The problem - Copy out the part of the material that opens with the line containing "Viewport: 2312px width, 474px height." and closes with the line containing "coord(445,105)", with no changes.

# START OF Record excerpts

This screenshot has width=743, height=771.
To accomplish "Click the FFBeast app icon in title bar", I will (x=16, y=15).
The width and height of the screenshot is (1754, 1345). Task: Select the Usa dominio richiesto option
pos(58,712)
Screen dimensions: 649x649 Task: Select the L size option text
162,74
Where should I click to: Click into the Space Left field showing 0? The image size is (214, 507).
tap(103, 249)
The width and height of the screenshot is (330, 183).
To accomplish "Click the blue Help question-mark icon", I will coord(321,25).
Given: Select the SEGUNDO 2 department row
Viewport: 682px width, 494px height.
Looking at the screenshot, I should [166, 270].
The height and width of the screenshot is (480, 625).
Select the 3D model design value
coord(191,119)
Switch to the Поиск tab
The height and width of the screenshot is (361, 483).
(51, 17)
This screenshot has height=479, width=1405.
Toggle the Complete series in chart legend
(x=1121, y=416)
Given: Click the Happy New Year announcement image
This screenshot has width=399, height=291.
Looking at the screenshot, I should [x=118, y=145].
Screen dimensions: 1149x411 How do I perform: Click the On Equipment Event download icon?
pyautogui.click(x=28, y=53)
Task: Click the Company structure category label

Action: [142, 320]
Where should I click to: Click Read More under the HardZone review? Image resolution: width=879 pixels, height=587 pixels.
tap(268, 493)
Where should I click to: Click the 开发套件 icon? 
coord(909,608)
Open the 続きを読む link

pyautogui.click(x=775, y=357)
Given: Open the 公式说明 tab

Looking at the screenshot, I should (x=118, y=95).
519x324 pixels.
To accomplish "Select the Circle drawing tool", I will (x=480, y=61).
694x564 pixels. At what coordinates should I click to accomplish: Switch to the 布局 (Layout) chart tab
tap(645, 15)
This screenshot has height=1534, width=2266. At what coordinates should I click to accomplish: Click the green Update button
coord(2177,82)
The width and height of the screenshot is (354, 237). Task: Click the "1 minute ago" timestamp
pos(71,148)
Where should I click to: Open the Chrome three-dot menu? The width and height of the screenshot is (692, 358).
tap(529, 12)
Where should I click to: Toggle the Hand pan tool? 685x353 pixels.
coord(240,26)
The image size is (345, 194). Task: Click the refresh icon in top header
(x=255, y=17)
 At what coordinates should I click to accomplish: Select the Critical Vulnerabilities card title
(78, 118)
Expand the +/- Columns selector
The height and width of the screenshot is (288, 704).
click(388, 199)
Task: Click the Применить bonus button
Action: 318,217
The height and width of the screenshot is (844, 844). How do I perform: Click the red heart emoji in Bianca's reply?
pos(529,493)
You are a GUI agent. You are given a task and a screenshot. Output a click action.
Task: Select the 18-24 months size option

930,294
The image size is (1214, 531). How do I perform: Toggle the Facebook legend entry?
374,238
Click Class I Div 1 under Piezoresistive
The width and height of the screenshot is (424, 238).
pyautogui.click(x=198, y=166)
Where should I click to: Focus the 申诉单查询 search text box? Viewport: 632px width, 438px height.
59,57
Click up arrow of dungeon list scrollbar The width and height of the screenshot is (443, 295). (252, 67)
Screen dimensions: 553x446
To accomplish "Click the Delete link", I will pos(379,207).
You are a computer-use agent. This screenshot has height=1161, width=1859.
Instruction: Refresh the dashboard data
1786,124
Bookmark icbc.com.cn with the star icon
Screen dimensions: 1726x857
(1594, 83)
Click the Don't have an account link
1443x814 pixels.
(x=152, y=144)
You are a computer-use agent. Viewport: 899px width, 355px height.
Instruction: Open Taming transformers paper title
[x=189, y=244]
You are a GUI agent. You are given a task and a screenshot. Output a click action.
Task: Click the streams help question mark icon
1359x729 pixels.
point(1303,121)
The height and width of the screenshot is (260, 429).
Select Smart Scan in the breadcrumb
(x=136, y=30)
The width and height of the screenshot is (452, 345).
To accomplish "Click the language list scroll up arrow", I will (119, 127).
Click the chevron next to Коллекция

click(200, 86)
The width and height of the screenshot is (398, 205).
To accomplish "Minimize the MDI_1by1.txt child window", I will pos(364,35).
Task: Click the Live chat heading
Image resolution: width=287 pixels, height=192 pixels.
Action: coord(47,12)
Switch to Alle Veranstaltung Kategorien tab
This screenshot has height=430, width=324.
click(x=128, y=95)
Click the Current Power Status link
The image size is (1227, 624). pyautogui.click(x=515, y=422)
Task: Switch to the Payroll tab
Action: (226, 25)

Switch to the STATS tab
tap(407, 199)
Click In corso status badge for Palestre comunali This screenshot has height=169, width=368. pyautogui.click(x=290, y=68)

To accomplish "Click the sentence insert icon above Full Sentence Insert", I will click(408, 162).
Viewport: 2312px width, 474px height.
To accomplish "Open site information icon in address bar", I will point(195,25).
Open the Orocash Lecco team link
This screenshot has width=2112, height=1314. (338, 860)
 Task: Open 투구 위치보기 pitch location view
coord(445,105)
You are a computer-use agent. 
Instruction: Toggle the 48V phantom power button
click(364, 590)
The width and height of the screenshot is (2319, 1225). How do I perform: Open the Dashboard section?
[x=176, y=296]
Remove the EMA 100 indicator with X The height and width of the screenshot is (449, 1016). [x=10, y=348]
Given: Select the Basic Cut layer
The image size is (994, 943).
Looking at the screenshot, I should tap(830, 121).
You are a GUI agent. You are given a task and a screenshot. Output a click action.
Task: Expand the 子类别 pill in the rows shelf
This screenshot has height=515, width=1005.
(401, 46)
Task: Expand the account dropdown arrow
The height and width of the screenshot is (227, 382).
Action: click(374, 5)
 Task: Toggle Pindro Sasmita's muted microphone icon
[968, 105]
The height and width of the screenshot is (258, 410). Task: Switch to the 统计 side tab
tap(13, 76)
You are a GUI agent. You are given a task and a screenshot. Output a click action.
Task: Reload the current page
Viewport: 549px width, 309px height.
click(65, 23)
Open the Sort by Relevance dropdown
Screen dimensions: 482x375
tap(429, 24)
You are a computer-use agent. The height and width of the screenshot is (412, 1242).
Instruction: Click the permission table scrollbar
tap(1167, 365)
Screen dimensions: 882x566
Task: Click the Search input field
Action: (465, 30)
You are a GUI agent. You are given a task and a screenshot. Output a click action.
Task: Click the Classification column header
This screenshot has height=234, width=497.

# END OF Record excerpts

Response to the exercise -
Viewport: 2312px width, 474px height.
To accomplish "Open site information icon in address bar", I will point(195,25).
Open the Orocash Lecco team link
This screenshot has width=2112, height=1314. (338, 860)
 Task: Open 투구 위치보기 pitch location view
coord(445,105)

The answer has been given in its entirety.